Selected excerpt
One of the Core Values of Opal’s Farm is the practice of regenerative urban farming. We take the role of stewards of the land and resources we’ve been granted very seriously. From the outset we were determined to farm organically and recycle as much as possible to build our soil health and limit waste. One of the ways we practice that is composting.
According to the United States Department of Agriculture (USDA), food waste is between thirty and forty percent of the nation’s food supply. Research shows that the average American ends up throwing away $53.81 worth of spoiled food a week from their fridge, or $2,798 every year (Could you use almost $3,00 extra?) – and that doesn’t include commercial and restaurant waste (the restaurant industry estimates food waste related costs to be $162 billion a year).
What happens to all that waste? Not only is it a major contributor to food insecurity – it ends up in local landfills where it generates 1.3 pounds of methane emissions for every pound of wasted produce. Landfills are responsible for almost 15 percent of the country’s methane emissions and organic matter makes up the largest percentage of total landfill mass (22 percent).
Landfill space isn’t an abstract “someone else’s” problem. The City of Fort Worth’s landfill is filling to quickly. Although designed to last another fifty years, increased population and throwing out recyclable items has shortened landfill life to less than half of that. A new landfill is a major infrastructure investment that will surely affect every citizen’s pocketbook.
Opal’s Farm applauds the efforts like the City’s Residential Food Scrap Composting Pilot Program. It addresses individual residences. Efforts are also being made through the Code Compliance Department and the Blue Zones Project Fort Worth to gain commercial participation.
The Environmental Protection Agency reports that only 5 percent of food waste gets composted, which means 95 percent doesn’t…
Opal’s Farm uses 100% of organic waste created on the Farm. We started a compost program last year at the farm. Unsalable produce, hay donated by the Tarrant Regional Water District, and goat manure from Latte-Da-Dairies got us started. Grass, weeds, and plant refuse from the previous growing season was added. In Fall of last year, J. Davis Tree Company began bringing their wood chips by the truckload – much of already composted. The original compost pile has yielded approximately 20 yards (2 dump trucks) of rich composted soil for bed/soil development.
This year we added food scraps from the Culinary School of Fort Worth (thanks to Lauren at the Tarrant Area Food Bank Learning Garden for the hook-up!). A couple of months later, Blue Zones Fort Worth introduced us to Elrod’s Cost Plus Supermarket at 1524 NW 25th Street. Each Monday, the Produce Manager, Angelica, provides us with the unsaleable produce from the weekend. We’re averaging about 200 pounds per week from there.
We began picking up the culled produce from Foodland on 1212 Ayers Avenue a couple of weeks later. We consistently add 200-400 pounds of food waste that would have gone to the landfill. Moreover, all the produce boxes are broken down and recycled to lay beneath the woodchips we spread on our walkways. It’s an excellent form of natural weed control.
The result is a dark, rich compost that is added to the soil to build soil health and increase the yields from our tasty, locally grown produce. It’s a win-win for us, for the stores, and for our community.
We Can Do More
We give a huge shout out to Elrod’s and to Foodland for their excellent corporate citizenship. Other grocery chains have chosen to waste their produce rather than recycle it to local urban farms. We understand the lability concerns they have expressed but cannot understand to unwillingness to compost: a way of improving soil health and local crop yields.

Given data
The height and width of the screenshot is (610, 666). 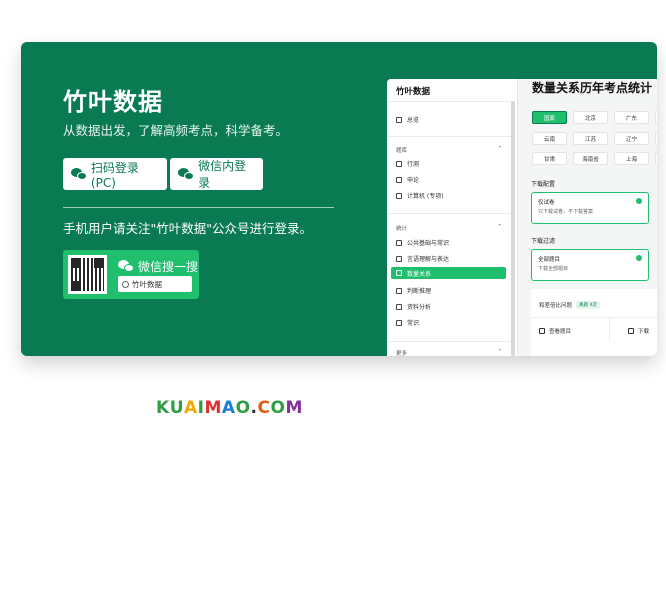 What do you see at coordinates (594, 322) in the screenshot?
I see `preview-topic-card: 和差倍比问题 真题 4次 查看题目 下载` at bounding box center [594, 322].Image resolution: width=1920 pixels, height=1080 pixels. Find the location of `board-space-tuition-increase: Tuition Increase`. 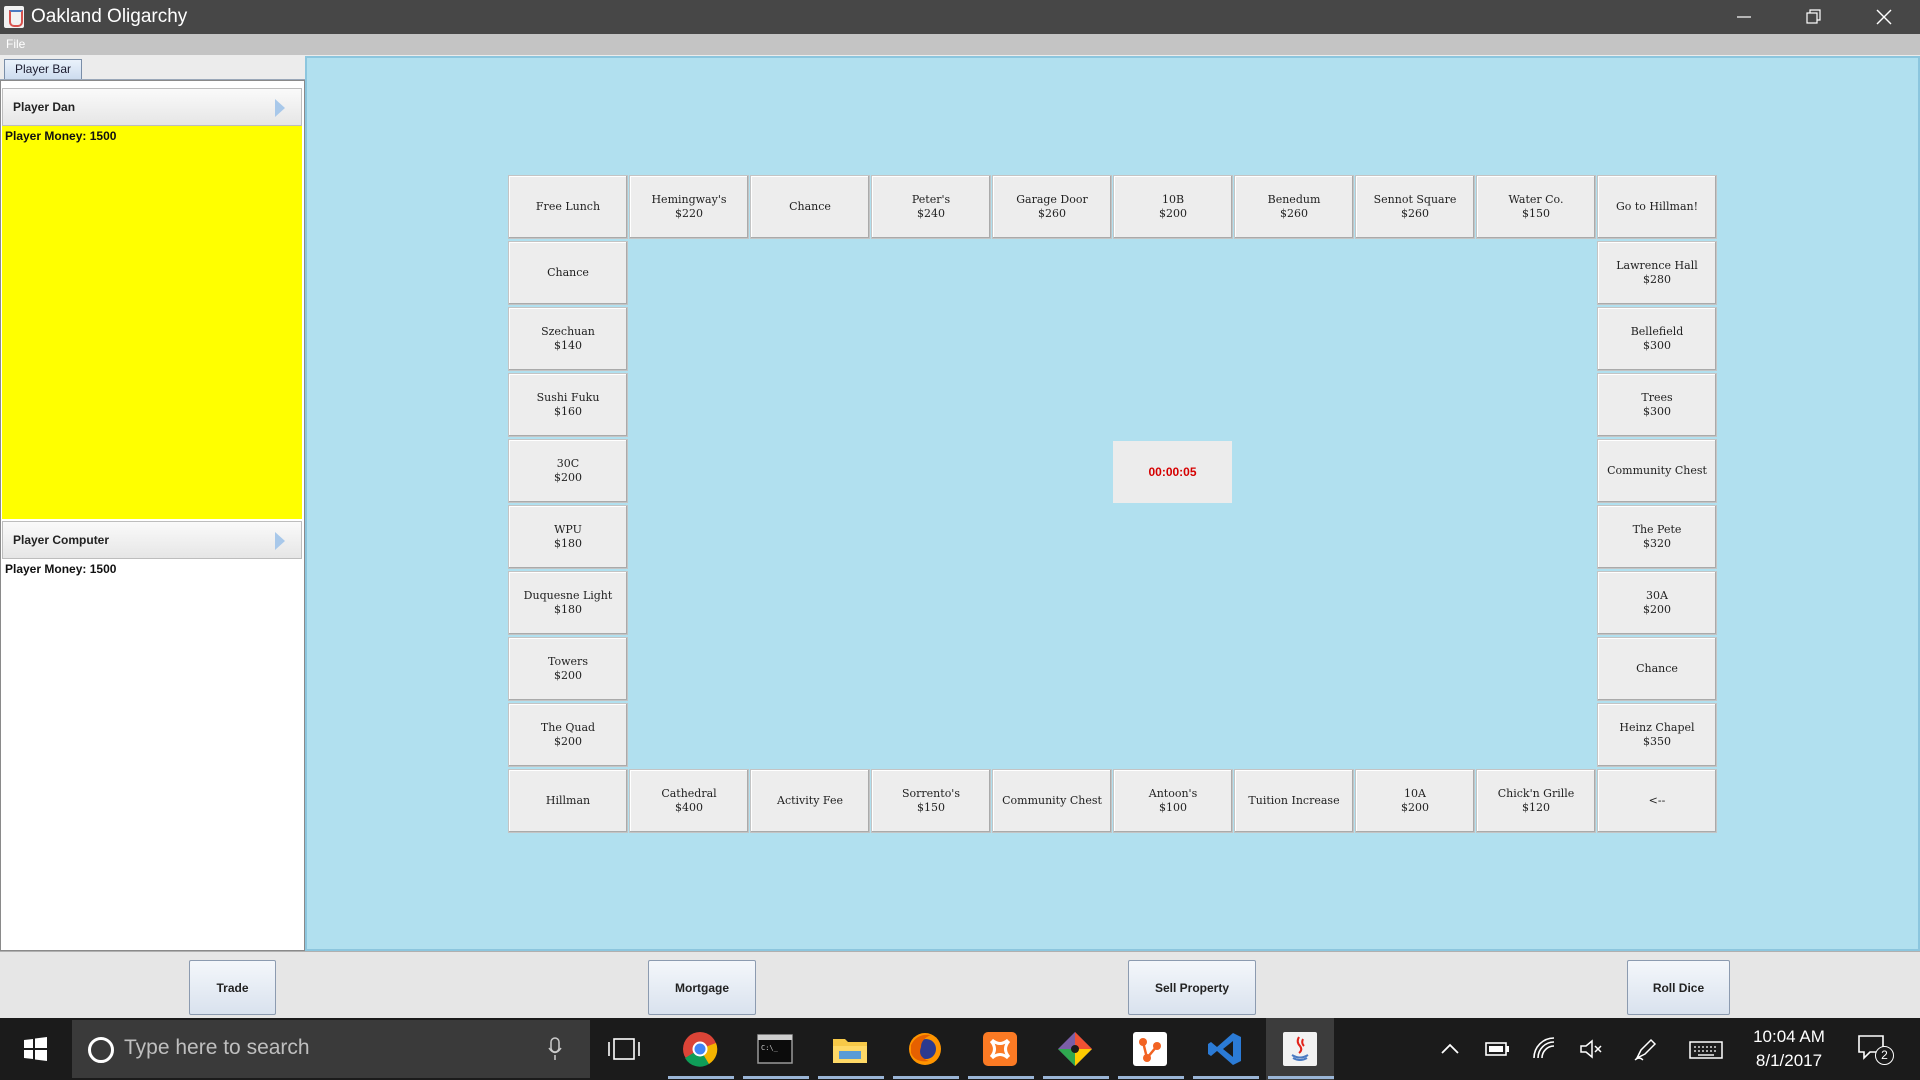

Activities
1. Output the stretch of the Opal's Farm composting piece from "We began picking" through "for our community.", word for word.
2. Answer these about the Opal's Farm composting piece:
(a) What share of food waste gets composted, according to the Environmental Protection Agency?
(b) Who provides the farm with unsaleable produce each Monday at Elrod's Cost Plus Supermarket?
(c) About how much composted soil has the original compost pile yielded?
The data above has no connection to the Opal's Farm composting piece.

Responses by task
1.
We began picking up the culled produce from Foodland on 1212 Ayers Avenue a couple of weeks later. We consistently add 200-400 pounds of food waste that would have gone to the landfill. Moreover, all the produce boxes are broken down and recycled to lay beneath the woodchips we spread on our walkways. It’s an excellent form of natural weed control.
The result is a dark, rich compost that is added to the soil to build soil health and increase the yields from our tasty, locally grown produce. It’s a win-win for us, for the stores, and for our community.

2.
(a) Only 5 percent.
(b) Angelica, the Produce Manager.
(c) Approximately 20 yards (2 dump trucks).